Dataset:
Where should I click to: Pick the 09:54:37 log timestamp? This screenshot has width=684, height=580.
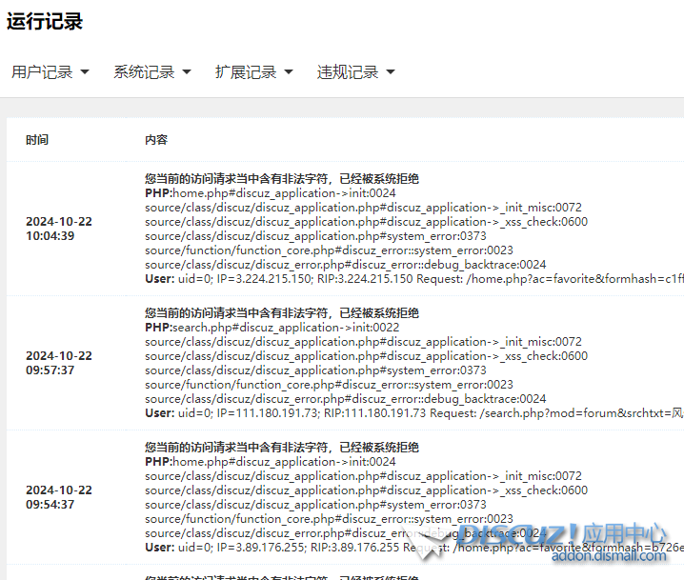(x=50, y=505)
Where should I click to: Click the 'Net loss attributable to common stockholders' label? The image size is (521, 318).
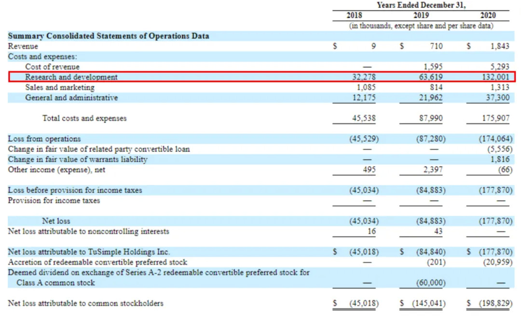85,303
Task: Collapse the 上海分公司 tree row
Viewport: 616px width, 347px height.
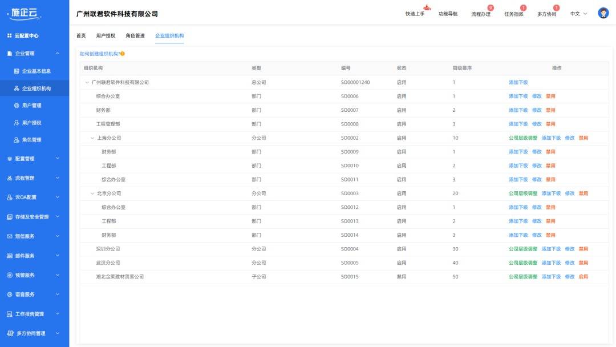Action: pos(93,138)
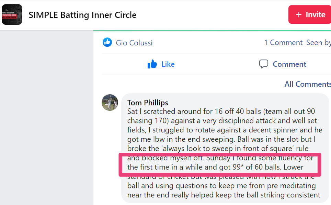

What to produce:
What should appear is an exact reproduction of the lines from the one with "Where should I click to: Click" through the end of the material above, and no pictures.

Result for this task:
Where should I click to: Click the 'Net loss attributable to common stockholders' label? The image size is (521, 318).
85,303
Task: Collapse the 上海分公司 tree row
Viewport: 616px width, 347px height.
Action: pos(93,138)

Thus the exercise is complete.